## Exercise directions
Extract every line below that contains the word "will".
Data section START
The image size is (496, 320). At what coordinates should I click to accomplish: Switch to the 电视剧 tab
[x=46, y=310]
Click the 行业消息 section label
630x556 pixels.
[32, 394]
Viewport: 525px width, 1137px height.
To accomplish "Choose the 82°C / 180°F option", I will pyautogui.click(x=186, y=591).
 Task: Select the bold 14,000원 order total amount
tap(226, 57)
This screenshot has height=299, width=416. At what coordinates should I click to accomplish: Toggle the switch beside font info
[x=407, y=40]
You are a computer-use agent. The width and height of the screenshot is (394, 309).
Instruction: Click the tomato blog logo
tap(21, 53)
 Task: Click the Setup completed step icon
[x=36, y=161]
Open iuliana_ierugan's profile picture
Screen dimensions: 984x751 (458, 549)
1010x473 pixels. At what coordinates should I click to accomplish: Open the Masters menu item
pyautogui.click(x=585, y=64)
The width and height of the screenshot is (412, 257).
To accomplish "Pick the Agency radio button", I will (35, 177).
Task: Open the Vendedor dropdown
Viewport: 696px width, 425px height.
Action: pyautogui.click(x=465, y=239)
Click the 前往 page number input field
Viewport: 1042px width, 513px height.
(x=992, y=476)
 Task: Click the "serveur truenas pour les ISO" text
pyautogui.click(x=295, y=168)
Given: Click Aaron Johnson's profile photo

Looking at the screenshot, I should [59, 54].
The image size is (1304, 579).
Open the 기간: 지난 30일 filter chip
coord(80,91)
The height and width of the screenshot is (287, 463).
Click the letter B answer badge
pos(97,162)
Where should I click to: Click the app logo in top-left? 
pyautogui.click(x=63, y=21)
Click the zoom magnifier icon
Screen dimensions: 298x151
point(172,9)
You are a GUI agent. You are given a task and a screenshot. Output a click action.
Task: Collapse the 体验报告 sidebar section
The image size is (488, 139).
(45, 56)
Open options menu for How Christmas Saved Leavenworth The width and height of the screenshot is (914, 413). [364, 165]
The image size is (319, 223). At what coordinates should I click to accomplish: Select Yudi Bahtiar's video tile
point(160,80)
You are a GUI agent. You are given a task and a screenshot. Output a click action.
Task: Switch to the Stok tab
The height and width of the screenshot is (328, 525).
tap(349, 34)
Data section END
## Reply
To accomplish "Choose the 82°C / 180°F option", I will pyautogui.click(x=186, y=591).
To accomplish "Pick the Agency radio button", I will (35, 177).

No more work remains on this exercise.